[Question]Retrieval with CategoricalCrossentropy really minimizing the affinity between the query and negative candidates?

tensorflow / recommenders

TensorFlow Recommenders is a library for building recommender system models using TensorFlow.

Apache License 2.0

1.82k stars 273 forks source link

[Question]Retrieval with CategoricalCrossentropy really minimizing the affinity between the query and negative candidates? #560

Open canonrock16 opened 1 year ago

canonrock16 commented 1 year ago

In tfrs.tasks.retireval document, retrieval task is explained like The main argument are pairs of query and candidate embeddings: the first row of query_embeddings denotes a query for which the candidate from the first row of candidate embeddings was selected by the user.The task will try to maximize the affinity of these query, candidate pairs while minimizing the affinity between the query and candidates belonging to other queries in the batch. The default loss function of tfrs.tasks.Retrieval is tf.keras.losses.CategoricalCrossentropy. But in CategoricalCrossentropy, the loss of label 0 candidate become 0.

So,

if I use CategoricalCrossentropy for retrieval loss function, the label 1 candidate will affect loss value and embeddings, but the label 0 candidate will not.Is that right?
if I set num_hard_negatives argument with CategoricalCrossentropy loss, the number of negative(label 0)candidates will decrease, but the loss value will not change.Is that right?
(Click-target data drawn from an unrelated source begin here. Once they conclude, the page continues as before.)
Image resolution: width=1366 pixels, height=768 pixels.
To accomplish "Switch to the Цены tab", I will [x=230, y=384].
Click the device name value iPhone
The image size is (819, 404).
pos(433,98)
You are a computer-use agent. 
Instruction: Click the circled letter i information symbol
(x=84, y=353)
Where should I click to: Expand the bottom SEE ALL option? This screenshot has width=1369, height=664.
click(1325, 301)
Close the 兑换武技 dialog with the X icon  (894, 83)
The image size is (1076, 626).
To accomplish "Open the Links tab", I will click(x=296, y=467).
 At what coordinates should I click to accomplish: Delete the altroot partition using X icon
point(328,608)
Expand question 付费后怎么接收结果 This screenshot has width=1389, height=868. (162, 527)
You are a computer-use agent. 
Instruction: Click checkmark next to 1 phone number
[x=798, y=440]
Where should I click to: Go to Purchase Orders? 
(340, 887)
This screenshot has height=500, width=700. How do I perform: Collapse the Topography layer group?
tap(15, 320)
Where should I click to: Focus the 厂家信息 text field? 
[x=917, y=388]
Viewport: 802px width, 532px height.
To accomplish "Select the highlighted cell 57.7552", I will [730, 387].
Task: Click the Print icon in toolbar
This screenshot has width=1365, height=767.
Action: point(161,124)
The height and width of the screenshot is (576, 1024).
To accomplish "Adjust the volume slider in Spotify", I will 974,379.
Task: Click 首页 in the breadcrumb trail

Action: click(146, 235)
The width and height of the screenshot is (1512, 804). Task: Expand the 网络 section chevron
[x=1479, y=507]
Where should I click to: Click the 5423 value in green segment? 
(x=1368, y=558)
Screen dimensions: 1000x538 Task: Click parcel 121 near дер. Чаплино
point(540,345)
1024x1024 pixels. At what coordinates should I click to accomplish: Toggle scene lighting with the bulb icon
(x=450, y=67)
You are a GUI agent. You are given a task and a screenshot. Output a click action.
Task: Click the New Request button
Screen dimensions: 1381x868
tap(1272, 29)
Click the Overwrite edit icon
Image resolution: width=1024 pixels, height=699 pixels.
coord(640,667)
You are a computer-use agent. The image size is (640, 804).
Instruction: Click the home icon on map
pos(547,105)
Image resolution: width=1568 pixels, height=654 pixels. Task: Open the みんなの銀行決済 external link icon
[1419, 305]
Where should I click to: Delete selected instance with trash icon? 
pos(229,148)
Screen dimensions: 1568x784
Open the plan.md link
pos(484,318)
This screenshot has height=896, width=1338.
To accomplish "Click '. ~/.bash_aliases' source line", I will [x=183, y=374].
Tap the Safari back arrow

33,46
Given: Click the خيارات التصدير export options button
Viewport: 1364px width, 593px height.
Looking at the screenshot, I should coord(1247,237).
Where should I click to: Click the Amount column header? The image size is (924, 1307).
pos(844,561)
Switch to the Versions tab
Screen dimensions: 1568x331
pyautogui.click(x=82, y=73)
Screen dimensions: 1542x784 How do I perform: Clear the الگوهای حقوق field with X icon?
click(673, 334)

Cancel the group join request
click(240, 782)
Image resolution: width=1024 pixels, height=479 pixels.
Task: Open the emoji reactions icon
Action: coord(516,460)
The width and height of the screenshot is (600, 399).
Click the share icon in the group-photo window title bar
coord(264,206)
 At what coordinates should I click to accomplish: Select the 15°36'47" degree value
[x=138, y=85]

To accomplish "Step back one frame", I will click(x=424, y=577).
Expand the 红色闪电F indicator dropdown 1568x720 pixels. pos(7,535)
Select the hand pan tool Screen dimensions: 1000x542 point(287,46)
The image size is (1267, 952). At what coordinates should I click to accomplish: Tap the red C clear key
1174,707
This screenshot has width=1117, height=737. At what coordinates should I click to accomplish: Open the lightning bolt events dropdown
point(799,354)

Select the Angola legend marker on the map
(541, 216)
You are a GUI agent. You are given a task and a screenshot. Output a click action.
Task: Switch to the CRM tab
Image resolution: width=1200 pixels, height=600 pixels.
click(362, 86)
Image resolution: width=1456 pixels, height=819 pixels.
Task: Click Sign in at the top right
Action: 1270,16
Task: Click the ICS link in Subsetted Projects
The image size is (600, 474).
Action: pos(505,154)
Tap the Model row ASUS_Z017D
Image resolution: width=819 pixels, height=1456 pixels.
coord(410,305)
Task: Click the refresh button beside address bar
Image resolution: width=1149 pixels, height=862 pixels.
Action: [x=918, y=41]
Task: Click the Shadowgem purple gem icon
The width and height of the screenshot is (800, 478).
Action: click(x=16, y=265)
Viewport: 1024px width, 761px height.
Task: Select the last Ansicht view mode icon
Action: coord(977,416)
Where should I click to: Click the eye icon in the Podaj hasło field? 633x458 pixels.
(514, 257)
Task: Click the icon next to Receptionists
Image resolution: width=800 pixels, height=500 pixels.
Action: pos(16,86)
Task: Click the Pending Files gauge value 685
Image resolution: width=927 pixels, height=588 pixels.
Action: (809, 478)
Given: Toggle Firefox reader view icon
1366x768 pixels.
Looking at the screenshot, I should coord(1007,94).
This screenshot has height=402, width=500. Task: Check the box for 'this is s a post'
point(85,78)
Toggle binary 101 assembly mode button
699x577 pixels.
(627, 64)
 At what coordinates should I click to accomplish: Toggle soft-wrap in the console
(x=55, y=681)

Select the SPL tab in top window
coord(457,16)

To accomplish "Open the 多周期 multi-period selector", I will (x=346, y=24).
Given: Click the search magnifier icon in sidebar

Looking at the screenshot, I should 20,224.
maciejkula commented 1 year ago

Yes, it is minimizing it. The cross-entropy loss works through two channels:

The affinity score between the query and the positive item is the numerator of the softmax, and is maximized.
The affinity score between the query and the negative item is in the denominator, and will be minimized.

OmarMAmin commented 1 year ago

@maciejkula Can you elaborate a bit more here? are we back propagating through negative items as well? so if a negative item is frequently selected with a user (i.e. in batch negatives is biased towards popular items) are these items get far away from the user representation after many epochs? or am i missing sth

Thanks

patrickorlando commented 1 year ago

@OmarMAmin, This is true in the case where a log(q) correction is not applied. It turns out that the bias introduced by using in-batch negative sampling can be accounted for by subtracting the natural logarithm of the candidate sampling probability from the output logits. This is implemented in Retrieval task through the call parameter candidate_sampling_probability.

You can read the theoretical details of sampled softmax loss in this paper.

There are also some useful discussions in this thread. https://github.com/tensorflow/recommenders/issues/257

OmarMAmin commented 1 year ago

@patrickorlando thanks for the info, tried using it and it performed better now with the sampling correction :))

Thanks for your invaluable contributions, without these discussions I would have switched to another library directly, will be summarizing the learnings here in another issue for others to benefit from it.

patrickorlando commented 1 year ago

I'm glad I could help @OmarMAmin 😁

That sounds like a great idea.